Immune-Mediated Multilineage Cytopenias in Thymoma: A Retrospective Case Series.
Naibo Hu, Yansong Wei, Weinan Lin, Xifeng Dong, Huaquan Wang
Abstract
Open AccessBACKGROUND: Thymoma is associated with diverse immune abnormalities, yet immune-mediated multilineage cytopenias are exceedingly rare and poorly defined. Their clinical features, immunologic patterns, and treatment outcomes remain unclear. METHODS: We retrospectively reviewed four adult patients with histologically confirmed thymoma and immune-mediated cytopenias affecting ≥ 2 hematopoietic lineages at a tertiary hematology center. Clinical data, bone marrow morphology, immunologic studies, T-cell receptor (TCR) clonality, cytogenetics, next-generation sequencing (NGS), treatments, and outcomes were collected. Responses were assessed using standardized criteria for immune thrombocytopenia (ITP), autoimmune hemolytic anemia (AIHA), and autoimmune neutropenia (AIN). RESULTS: The four patients (aged 44-75 years) showed heterogeneous temporal patterns, with cytopenias occurring either before thymoma diagnosis or years after thymectomy. Three had trilineage cytopenia and one had bicytopenia, with combinations of AIHA, ITP, AIN, and pure red cell aplasia. Bone marrow findings ranged from normal cellularity to erythroid aplasia. Two patients demonstrated clonal TCR rearrangement consistent with T-LGL leukemia, and NGS identified mutations including TET1, EP300, and BCORL1. All received immunosuppressive therapy.
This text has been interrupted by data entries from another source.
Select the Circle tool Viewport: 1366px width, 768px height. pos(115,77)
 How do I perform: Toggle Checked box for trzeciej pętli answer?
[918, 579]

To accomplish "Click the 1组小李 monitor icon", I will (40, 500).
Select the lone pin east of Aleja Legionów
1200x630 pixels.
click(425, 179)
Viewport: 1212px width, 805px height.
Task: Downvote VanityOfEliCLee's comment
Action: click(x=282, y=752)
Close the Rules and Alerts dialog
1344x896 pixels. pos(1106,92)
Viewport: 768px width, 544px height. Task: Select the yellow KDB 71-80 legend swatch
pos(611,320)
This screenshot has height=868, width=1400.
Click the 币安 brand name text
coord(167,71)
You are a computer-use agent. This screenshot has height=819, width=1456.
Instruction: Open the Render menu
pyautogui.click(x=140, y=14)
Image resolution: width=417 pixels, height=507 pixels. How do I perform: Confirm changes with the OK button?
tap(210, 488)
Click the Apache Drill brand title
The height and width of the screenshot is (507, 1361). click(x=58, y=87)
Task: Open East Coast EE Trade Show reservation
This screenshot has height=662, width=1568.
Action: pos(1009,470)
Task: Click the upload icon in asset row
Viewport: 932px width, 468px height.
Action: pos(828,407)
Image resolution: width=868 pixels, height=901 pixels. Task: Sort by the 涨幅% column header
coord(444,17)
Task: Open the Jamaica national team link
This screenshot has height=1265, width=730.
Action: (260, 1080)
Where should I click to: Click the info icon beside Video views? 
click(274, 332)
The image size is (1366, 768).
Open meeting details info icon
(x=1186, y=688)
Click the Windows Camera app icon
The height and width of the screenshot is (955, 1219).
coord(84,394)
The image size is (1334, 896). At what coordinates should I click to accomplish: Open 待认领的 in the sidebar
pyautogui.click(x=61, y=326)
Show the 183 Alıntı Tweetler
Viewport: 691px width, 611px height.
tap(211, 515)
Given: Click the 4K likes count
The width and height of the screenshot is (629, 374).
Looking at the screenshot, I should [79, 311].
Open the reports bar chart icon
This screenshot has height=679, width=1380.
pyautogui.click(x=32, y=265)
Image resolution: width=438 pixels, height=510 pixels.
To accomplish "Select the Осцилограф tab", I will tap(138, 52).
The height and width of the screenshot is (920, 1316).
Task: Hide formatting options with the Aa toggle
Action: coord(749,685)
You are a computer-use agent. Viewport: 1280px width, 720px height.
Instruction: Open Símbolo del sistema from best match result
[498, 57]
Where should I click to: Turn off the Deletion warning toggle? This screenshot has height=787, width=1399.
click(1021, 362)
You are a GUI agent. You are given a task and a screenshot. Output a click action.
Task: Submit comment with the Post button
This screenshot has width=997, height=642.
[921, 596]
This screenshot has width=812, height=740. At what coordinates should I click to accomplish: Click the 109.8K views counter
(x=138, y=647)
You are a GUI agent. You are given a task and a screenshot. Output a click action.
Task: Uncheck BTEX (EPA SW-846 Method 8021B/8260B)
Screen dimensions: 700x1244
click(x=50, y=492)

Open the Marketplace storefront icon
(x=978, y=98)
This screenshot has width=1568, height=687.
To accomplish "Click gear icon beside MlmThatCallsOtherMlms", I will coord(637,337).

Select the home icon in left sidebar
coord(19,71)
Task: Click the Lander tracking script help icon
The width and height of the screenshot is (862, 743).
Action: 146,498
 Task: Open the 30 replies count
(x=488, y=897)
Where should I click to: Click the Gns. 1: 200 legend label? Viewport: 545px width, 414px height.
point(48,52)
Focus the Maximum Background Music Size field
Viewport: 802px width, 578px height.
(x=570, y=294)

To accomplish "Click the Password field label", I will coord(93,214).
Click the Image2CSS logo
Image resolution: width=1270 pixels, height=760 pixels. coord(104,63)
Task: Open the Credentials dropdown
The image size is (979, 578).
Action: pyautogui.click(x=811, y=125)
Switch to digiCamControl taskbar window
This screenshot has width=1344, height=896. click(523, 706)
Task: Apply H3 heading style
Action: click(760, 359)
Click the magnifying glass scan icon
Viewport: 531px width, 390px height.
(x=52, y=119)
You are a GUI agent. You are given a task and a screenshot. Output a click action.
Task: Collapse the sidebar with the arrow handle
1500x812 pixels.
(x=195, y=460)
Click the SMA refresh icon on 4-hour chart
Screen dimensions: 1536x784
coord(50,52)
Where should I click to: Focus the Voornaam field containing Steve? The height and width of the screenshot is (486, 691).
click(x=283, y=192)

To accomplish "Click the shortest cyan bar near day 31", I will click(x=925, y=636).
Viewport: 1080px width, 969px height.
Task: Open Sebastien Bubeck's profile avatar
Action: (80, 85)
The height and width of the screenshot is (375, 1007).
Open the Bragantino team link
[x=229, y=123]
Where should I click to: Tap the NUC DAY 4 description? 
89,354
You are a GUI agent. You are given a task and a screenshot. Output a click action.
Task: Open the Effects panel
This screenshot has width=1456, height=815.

Neutrophil and platelet counts responded earlier (1-2 months), whereas erythroid recovery was slower. Despite initial responses (2 CR, 2 PR), three patients relapsed and required additional therapy. After 10-84 months of follow-up, one patient remained in CR and three in PR. CONCLUSIONS: Thymoma-associated multilineage cytopenias are heterogeneous, frequently relapsing, and driven by complex T-cell-mediated immune dysregulation. Comprehensive evaluation and individualized immunosuppressive therapy are essential for management.